• Aufgabenstellung: Entnimm den folgenden Einträgen jede Zeile, in der die Zeichenfolge „link“ vorkommt. Groß- und Kleinschreibung sind dabei zu beachten.

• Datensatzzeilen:
------------------------------

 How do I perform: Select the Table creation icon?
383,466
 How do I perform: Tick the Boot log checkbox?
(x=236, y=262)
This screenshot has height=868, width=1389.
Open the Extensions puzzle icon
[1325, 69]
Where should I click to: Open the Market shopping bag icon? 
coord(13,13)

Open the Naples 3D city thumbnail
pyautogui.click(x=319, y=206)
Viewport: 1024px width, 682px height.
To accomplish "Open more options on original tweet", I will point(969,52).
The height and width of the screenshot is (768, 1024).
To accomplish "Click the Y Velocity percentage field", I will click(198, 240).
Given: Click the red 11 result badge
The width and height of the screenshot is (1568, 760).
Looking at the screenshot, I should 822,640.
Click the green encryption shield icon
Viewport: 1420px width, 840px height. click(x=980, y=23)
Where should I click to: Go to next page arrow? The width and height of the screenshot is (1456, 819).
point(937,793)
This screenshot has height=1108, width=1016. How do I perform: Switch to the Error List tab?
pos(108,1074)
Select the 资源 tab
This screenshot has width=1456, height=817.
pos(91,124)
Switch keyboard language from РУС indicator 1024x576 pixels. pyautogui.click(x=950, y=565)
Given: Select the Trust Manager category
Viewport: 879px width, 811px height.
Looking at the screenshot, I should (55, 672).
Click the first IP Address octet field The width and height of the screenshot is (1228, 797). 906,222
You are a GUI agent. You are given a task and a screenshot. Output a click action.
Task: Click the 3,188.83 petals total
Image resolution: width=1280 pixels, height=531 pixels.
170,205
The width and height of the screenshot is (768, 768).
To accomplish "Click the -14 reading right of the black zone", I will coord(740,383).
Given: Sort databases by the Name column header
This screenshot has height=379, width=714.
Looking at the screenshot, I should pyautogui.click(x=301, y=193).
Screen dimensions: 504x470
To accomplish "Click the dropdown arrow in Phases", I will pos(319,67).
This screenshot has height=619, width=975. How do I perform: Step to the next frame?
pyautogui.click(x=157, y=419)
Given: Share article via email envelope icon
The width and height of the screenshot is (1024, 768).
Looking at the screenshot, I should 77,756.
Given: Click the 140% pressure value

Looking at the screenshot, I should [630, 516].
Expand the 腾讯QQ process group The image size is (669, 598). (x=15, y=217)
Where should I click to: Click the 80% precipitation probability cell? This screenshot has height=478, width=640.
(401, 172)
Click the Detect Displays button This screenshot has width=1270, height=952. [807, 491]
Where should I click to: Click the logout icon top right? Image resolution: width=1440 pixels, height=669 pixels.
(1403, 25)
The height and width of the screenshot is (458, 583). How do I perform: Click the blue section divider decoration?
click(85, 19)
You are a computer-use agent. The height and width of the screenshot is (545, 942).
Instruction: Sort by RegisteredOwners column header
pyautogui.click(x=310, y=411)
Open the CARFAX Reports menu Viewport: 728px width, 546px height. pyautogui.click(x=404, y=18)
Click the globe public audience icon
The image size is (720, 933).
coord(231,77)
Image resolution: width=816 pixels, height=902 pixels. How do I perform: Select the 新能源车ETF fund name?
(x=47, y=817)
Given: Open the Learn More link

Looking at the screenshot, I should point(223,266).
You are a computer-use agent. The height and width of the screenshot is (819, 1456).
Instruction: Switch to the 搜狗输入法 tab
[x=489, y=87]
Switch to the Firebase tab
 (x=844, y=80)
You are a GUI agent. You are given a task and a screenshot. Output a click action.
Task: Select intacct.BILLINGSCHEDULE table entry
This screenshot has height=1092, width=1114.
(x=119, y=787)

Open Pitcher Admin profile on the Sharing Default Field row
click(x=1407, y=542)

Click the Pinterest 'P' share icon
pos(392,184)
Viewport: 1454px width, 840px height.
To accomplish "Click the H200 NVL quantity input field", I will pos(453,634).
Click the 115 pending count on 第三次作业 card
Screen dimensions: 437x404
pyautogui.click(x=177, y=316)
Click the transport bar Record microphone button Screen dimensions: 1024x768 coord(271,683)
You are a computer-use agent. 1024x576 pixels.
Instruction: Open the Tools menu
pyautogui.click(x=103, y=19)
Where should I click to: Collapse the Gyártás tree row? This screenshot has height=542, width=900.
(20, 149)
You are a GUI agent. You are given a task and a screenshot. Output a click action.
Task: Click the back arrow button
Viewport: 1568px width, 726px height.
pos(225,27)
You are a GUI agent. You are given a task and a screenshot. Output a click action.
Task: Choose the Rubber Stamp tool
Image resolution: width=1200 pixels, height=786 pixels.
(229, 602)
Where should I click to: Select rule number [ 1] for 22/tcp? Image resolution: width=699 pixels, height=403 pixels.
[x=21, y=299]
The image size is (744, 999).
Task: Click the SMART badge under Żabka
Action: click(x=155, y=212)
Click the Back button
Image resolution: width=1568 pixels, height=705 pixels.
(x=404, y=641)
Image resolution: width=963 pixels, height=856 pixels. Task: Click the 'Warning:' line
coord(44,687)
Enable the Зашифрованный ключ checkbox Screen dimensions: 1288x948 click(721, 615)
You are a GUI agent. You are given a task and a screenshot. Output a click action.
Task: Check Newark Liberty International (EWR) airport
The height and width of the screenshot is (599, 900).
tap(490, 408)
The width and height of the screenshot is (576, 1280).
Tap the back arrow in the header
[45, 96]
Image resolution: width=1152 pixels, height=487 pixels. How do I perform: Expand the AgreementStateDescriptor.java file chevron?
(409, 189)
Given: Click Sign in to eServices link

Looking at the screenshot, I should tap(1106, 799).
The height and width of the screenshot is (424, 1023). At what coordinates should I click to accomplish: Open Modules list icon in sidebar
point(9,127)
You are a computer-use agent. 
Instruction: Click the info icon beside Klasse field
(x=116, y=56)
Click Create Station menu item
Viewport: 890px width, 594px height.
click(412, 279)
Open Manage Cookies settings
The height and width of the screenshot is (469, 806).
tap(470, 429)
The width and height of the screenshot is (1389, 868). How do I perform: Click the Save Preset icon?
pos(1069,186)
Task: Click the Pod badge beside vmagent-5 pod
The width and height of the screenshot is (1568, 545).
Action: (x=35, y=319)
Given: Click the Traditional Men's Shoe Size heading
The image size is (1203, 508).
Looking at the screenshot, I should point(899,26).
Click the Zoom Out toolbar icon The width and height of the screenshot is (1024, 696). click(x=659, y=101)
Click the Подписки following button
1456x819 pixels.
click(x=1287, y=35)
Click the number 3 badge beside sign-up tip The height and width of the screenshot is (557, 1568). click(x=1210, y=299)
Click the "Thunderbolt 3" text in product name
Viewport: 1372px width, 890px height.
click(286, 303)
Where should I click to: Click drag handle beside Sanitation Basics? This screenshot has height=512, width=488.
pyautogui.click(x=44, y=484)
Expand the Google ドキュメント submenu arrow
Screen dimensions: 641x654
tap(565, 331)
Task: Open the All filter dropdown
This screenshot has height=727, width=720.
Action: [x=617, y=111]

------------------------------

• Endgültige Antwort:
Given: Open the Learn More link
Given: Click Sign in to eServices link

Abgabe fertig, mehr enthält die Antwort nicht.